Otizmli bireyler için Elazığ'da açıklama yapıldı: "Bağımsız denetim şart"

(ELAZIĞ) - Türkiye Otizm Meclisi ve Otizm Konfederasyonu üyesi 140 sivil toplum kuruluşu temsilcisi ve aileler, Sakarya Arifiye’de Aile ve Sosyal Hizmetler Bakanlığı’na bağlı Hamit-Fatma Atay Engelsiz Yaşam Rehabilitasyon ve Aile Danışma Merkezi’nde kalan otizmli Abdülkerim Musti’nin yaşamını yitirmesiyle ilgili açıklama yaptı. Açıklamada, engelli bireylerin kaldığı tüm bakım merkezlerinin bağımsız sivil toplum denetimine açılması gerektiği belirtildi.
Türkiye Otizm Meclisi ve Otizm Konfederasyonu üyesi 140 sivil toplum kuruluşu ve aileler, Sakarya Arifiye’de Aile ve Sosyal Hizmetler Bakanlığı’na bağlı Hamit-Fatma Atay Engelsiz Yaşam Rehabilitasyon ve Aile Danışma Merkezi’nde kalan otizmli Abdülkerim Musti’nin yaşamını yitirmesiyle ilgili açıklama yaptı.

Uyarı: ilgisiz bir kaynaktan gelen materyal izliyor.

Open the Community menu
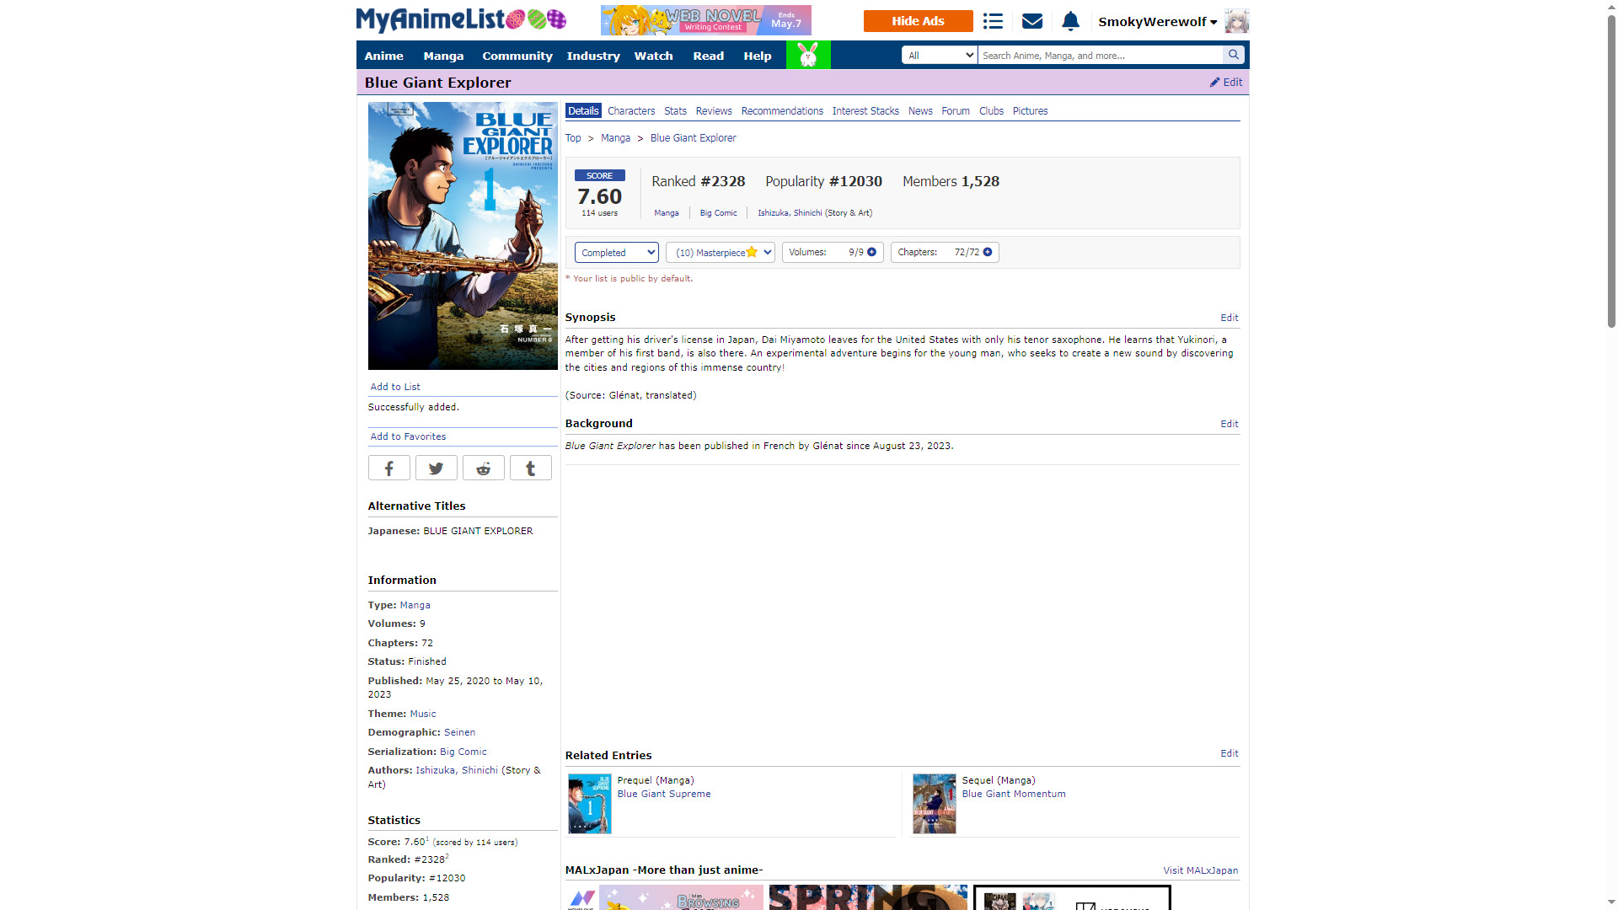 pos(517,56)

Otizm Meclisi Dönem Sözcüsü Sedef Erken tarafından okunan açıklamada, “Bizler, tüm otizmli bireylerin ve diğer engelli grupların hakları için mücadele eden sivil toplum temsilcileri, aileler ve insan hakları savunucuları olarak burada toplandık. Çünkü artık haykırmak istiyoruz; ‘sessizliğin bedeli hayattır.’ Her sessizlik yeni bir şiddetin, her gecikme yeni bir ihmalin, her görmezden gelme yeni bir ölümün kapısını aralıyor” dedi.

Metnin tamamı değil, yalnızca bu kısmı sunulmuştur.